A tool for automatic correctness assessment for patches generated by program repair systems. We consider the human patch as ground truth oracle and use Random tests based on the Ground Truth (RGT). See Automated Patch Assessment for Program Repair at Scale
If you use this repo, please cite:
@Article{Ye2021EMSE,
author = {Ye, He and Martinez, Matias and Monperrus, Martin},
title = "Automated Patch Assessment for Program Repair at Scale",
journal="Empirical Software Engineering",
volume = "26",
issn = "1573-7616",
doi = "https://doi.org/10.1007/s10664-020-09920-w",
year = "2021"
}
├── Patches 257 patches from Dcorrect and 381 patches from Doverfitting
│
├── RGT: incl. tests from Evosuite2019, Randoop2019, EvosuitASE15, RandoopASE15 and EvosuiteEMSE18
│
├── DiffTGen
│ ├── Results: the running result overfitting patches found by DiffTGen.

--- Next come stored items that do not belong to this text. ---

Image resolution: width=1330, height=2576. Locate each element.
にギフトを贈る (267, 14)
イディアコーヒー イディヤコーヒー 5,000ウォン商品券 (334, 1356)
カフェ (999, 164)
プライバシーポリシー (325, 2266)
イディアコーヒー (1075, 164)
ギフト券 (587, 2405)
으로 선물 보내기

│ ├── runDrr.py: a command to reproduce DiffTGen experiment(details see below)
│
├── statistics: our exerimental statistics for all RQs
│
└── run.py: a command to reproduce all experiments
- JDK 1.7
- OS: Linux and Mac
- Configure the DEFECTS4J_HOME="home_of_defects4j"
- Add submodule defects4j and checkout the commit 486e2b4(Please note our experiment depends on several Defects4J commands)
git submodule add https://github.com/rjust/defects4j
git reset --hard 486e2b49d806cdd3288a64ee3c10b3a25632e991
To assess an indiviual patch for Defects4J:
./run.py patch_assessment <patch_id> <dataset:Dcorrect|Doverfitting> <RGT:ASE15_Evosuite|ASE15_Randoop|EMSE18_Evosuite|2019_Evosuite|2019_Randoop>
example: ./run.py patch_assessment patch1-Lang-35-ACS.patch Dcorrect 2019_Evosuite
To perform different sanity checks:
./run.py applicable_check
./run.py plausible_check
To identify flaky tests:
./run.py flaky_check <patch_id> <dataset:Dcorrect|Doverfitting> <RGT:ASE15_Evosuite|ASE15_Randoop|EMSE18_Evosuite|2019_Evosuite|2019_Randoop>
example: ./run.py flaky_check patch1-Lang-35-ACS.patch Dcorrect 2019_Evosuite
To reproduce our Expriment with RGT patch assessment
RQ1: ./run.py RQ1
RQ3: ./run.py RQ3
RQ4: ./run.py RQ4
RQ5: cd ./statistics ./RQ5-randomness-script.py <Evosuite2019|Randoop2019>
- patches_overview.csv, an overview of patches.
- The RGT tests generation log for Evosuite2019 and Randoop2019.
- Individually, Evosuite2019 and Randoop2019 fail to generate cases for 31/3510 and 1080/3510 executions. There are respective 2.2% and 2.4% falky tests are found, please see the log Flaky_Check_For_Evosuite2019 and Flaky_Check_For_Randoop2019.
- We run Evosuite2019 and Randoop2019 over 257 patches from Dcorrect. The statistics for each test execution is available at RQ1 and RQ2_Result.
- The detailed execution logs of RGT compared to DiffTGen are available at Evosuite2019_Execution_on_Doverfitting and Randoop2019_Execution_on_Doverfitting
- Overfitting patches found by Evosite2019 and Randoop2019 are individally summarized in the statistics.Together, they found 274 overfitting patches.
- Overfitting patches found by DiffTGen is summarized in the DiffTGen Result.
- Overfitting patches found by RGT from previous research: EvosuiteASE15, RandoopASE15, EvosuiteEMSE18 are summarized here.
- Experiment statistics of RQ4_RGT_From_Previous_on_Dcorrect.csv: 9 misclassified patches found.
- Experiment statistics of RQ4_RGT_From_Previous_on_Doverfitting.csv: 219 misclassified patches found.
- Individually, the failure number for 30 RGT tests of identifying overfitting patches are available Evosuite2019 and Randoop2019.
- We develop a script to simulate 1000 random groups that each contain 30 runs test generation.
- Statistics that record the average test generations that achieve effectiveness of 80%, 85%, 90%, 95% and 100%: 1000 groups of Evosuite and 1000 groups of Randoop.
- For more details about Defects4J, see the original repository of the Defects4J benchmark.
- For more details about DiffTGen, see the original repository of the DiffTGen.